Key assumptions include paired observations with exactly two dichotomous outcomes per pair and random sampling from the population, making it suitable for scenarios like pre- and post-treatment assessments in clinical trials or evaluating attitude changes in surveys.[3] Common misapplications involve using it for unpaired data or ignoring the dependency structure, which can lead to invalid inferences; extensions like the Stuart-Maxwell test handle multi-category outcomes.[2]
Overview
Definition
McNemar's test is a non-parametric statistical procedure designed to evaluate marginal homogeneity in paired binary data, determining whether there is a significant difference between the proportions observed in two related samples.[5] It specifically addresses scenarios where the same subjects or matched pairs are assessed twice on a dichotomous outcome, such as before and after an intervention, to detect changes in prevalence without assuming a normal distribution.[6] Developed to handle correlated proportions, the test focuses on the symmetry of responses across the two measurements rather than independent groups.[1]
The test relies on a 2×2 contingency table that captures paired observations, with rows and columns representing the two binary categories (e.g., yes/no or success/failure) for the initial and follow-up assessments. The table's cells denote: a for concordant pairs where both responses are positive (yes-yes), b for discordant pairs shifting from negative to positive (no-yes), c for discordant pairs shifting from positive to negative (yes-no), and d for concordant pairs where both are negative (no-no). Emphasis is placed on the off-diagonal discordant cells (b and c), as these reflect changes or inconsistencies between the paired measures, while concordant cells (a and d) do not contribute to the assessment of difference.[7][8]
This method finds broad application across disciplines involving repeated measures on binary traits.
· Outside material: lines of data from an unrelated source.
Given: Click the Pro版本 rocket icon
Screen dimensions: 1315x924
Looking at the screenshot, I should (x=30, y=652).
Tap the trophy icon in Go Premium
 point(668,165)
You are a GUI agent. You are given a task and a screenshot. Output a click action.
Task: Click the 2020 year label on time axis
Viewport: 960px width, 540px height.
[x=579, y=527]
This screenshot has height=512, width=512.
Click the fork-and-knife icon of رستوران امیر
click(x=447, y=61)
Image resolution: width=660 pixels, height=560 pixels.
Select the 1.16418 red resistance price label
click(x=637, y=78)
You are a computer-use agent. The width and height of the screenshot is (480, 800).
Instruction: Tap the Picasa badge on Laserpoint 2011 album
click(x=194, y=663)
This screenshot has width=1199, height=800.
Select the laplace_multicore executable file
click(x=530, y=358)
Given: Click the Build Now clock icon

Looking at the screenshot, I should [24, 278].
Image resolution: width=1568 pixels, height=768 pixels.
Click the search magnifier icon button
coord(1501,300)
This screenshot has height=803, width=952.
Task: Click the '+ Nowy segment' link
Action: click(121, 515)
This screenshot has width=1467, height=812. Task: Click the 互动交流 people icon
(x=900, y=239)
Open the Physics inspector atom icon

In medicine, it evaluates pre- and post-treatment outcomes, such as symptom presence before and after therapy.[9] In psychology, it analyzes shifts in attitudes or behaviors, like opinion changes in survey responses over time.[1] In epidemiology, it supports matched case-control designs to compare exposure risks between paired subjects.[5]
Historical Background
McNemar's test was developed by Quinn McNemar, an American psychologist and statistician born in 1900, who served as a professor of psychology, statistics, and education at Stanford University.[10] McNemar made significant contributions to psychological measurement, including revising the Stanford-Binet intelligence scale in 1942 and authoring the influential textbook Psychological Statistics in 1949, which became a standard reference in the field.[11][12] He also held leadership roles, such as president of the Psychometric Society from 1950 to 1951, underscoring his impact on quantitative methods in psychology.[11]
The test was first described in McNemar's 1947 paper titled "Note on the sampling error of the difference between correlated proportions or percentages," published in Psychometrika, a journal dedicated to psychometric methods.[13] This work addressed the need in psychometrics and experimental psychology for a reliable approach to analyzing paired categorical data, particularly when assessing changes in dichotomous responses within the same subjects, such as before-and-after measurements in psychological experiments.[13] It built upon foundational statistical techniques for contingency tables, including Karl Pearson's chi-square test introduced in 1900, by adapting them specifically for correlated proportions to account for the dependency in paired observations.[12]
Following its introduction, McNemar's test saw adoption in biostatistics starting in the post-1950s era, where it proved valuable for evaluating paired binary outcomes in fields like clinical research and epidemiology.[5] Early refinements included the proposal of a continuity correction by A. L. Edwards in 1948 to improve the chi-square approximation for small samples, with further adjustments explored in the 1960s and 1970s, such as those by William G. Cochran and Joseph L. Fleiss.[14] No major theoretical updates have occurred since, but by the 1980s, the test was integrated into widely used statistical software packages, facilitating its standardization as a tool for paired homogeneity testing.[15]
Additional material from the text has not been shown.